The computational part represents a monomeric, non-aggregated peptide, which is why its structure does not align with the beta-sheet structure found in full-length Tau amyloids (Fig. 6). This difference in structure highlights the effect of the microenvironment on peptide conformation, that is crucial for understanding aggregation processes. SASA calculations of the 29 models of Tau R4 β-helix motif show that pSer352 is significantly less exposed to the solvent compared with pSer341 and pSer356. In the calculated conformations, pSer352 is buried and forms hydrogen bonds with the backbone of Val337 (e.g.
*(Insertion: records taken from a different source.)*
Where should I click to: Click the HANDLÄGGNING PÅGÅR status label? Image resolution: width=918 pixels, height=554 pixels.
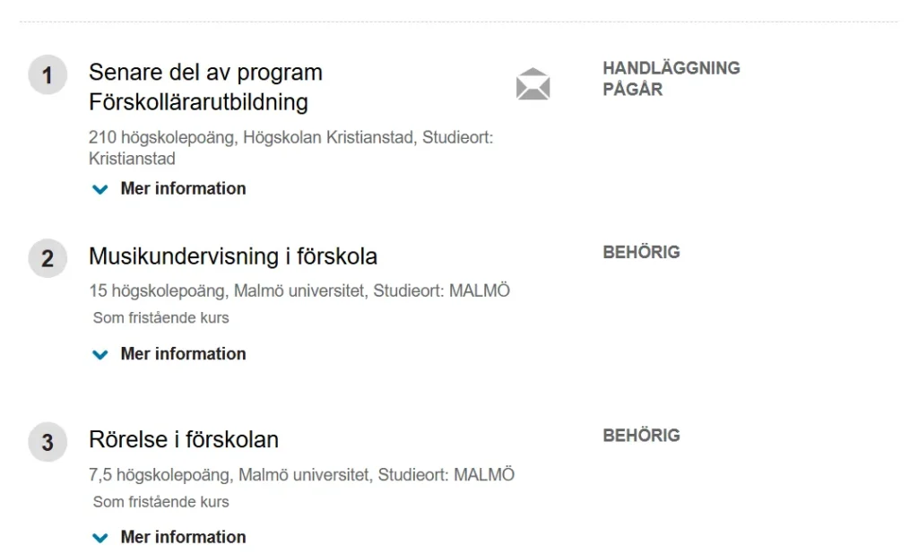[x=671, y=78]
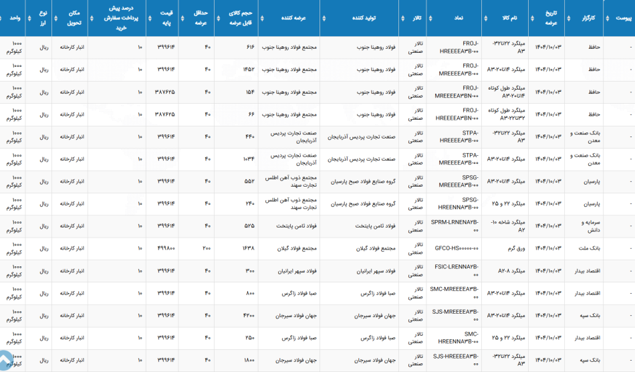The width and height of the screenshot is (635, 372).
Task: Click the واحد column header label
Action: point(15,18)
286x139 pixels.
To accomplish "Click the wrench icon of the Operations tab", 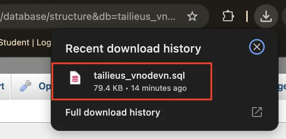I will coord(25,86).
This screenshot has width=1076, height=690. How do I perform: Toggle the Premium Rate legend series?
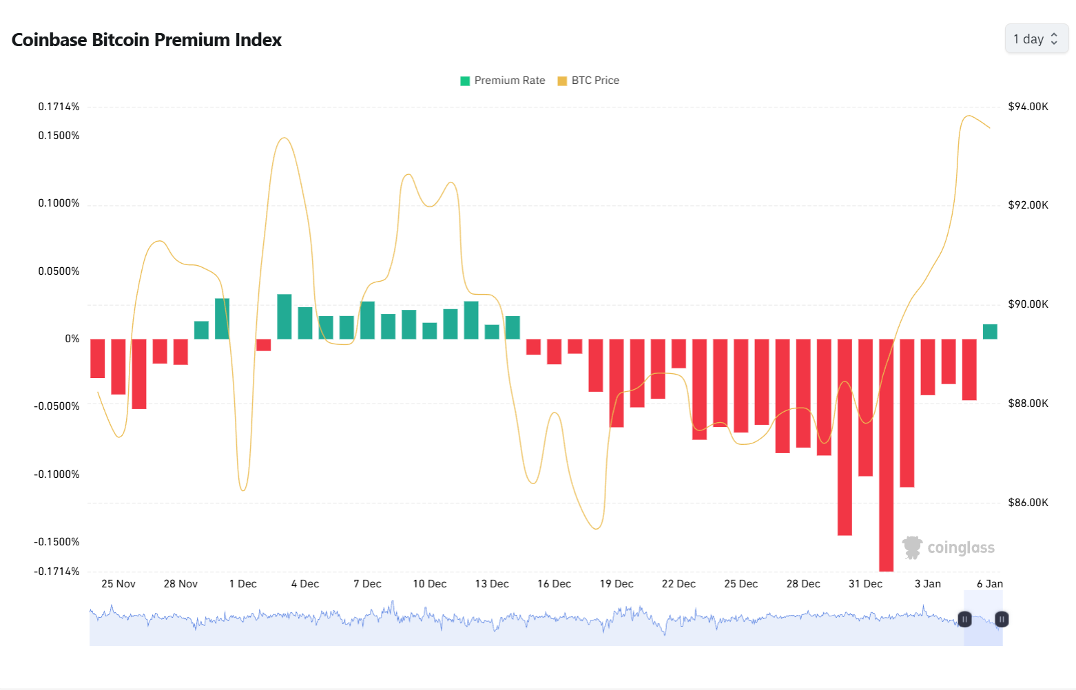[509, 81]
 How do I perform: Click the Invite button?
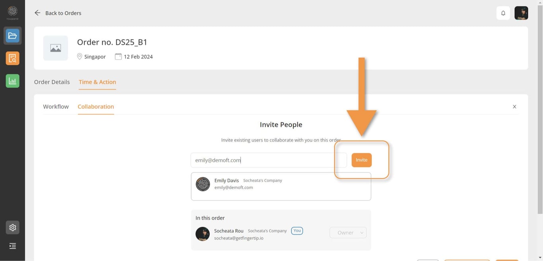pos(361,160)
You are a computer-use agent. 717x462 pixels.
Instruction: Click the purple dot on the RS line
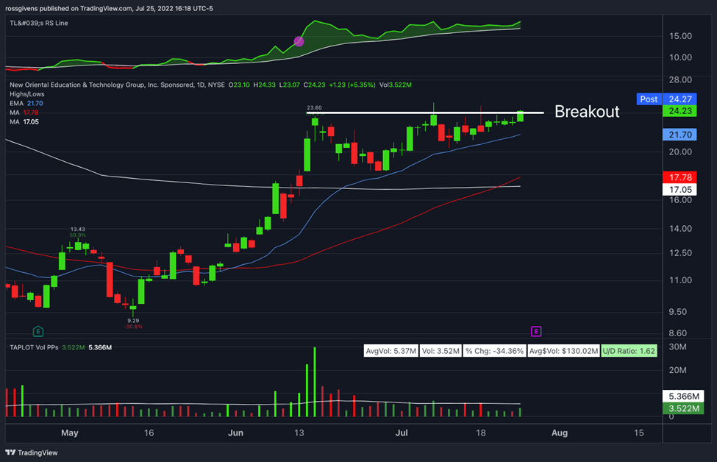tap(299, 42)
Fig. 6D model 2). A closer examination of model 1 shows that pSer341 and pSer356 are located at the peripheral parts of the peptide with the closest interactions being at distances larger than 4 Å (Fig. 6D). This suggests that these phosphate groups do not bind any backbone or side chain residues within the peptide (Fig. 6E). Ser341 and Ser356 still differ in their micro-environments. Ser341 is in the IDR of Tau R4, while Ser356 is located within the IDR tail, adjacent to the structured domain of the peptide. The residues surrounding Ser341 are the charged Lys340 and Glu342, while the residues surrounding Ser356 are the small Gly355 and the hydrophobic Leu357.

The microenvironments described above for each phosphorylation site explain the observed effects of the different phosphorylations on the oligomerization of the Tau R4 peptide. Phosphorylation of Ser352 resulted in phosphoserine which is less accessible to water and salt. Thus, the peptides including this phosphorylation, 1Pb, 2Pa, 2Pc and 3P, are less soluble and more available to form interactions with additional peptides or proteins (such as Tau-RD) resulting in condensation or aggregation. Phosphorylation of Ser356, as in 1Pc, did not show any type of oligomerization. This can be explained by a possible interaction of the phosphate group with water molecules, which leads to better solubility of the entire peptide. Our suggested model correlates with the experimental findings regarding the activating and inhibiting phosphorylation.

High salt concentration inhibited condensate formation by 1Pa, containing phosphorylation only at Ser341, but not by peptides containing phosphorylation at position 352. This correlates well with our model and can be explained by the higher exposure of Ser 341 to the environment and thus to the salt, which at high concentrations can inhibit the molecular interaction leading to condensation. The micro-environment of the peptides can also explain why 1Pa formed smaller condensates than 1Pb. The same principles also explain why 1Pa condensates are smaller and the peptide is concentrated at the boundaries of the condensate. The buried pSer352 was not reactive enough to initiate aggregation on its own (it initiated condensation) but it did induce Tau-RD aggregation. pS356 on the other hand is too exposed to allow participation of the peptide in aggregation events with or without Tau-RD.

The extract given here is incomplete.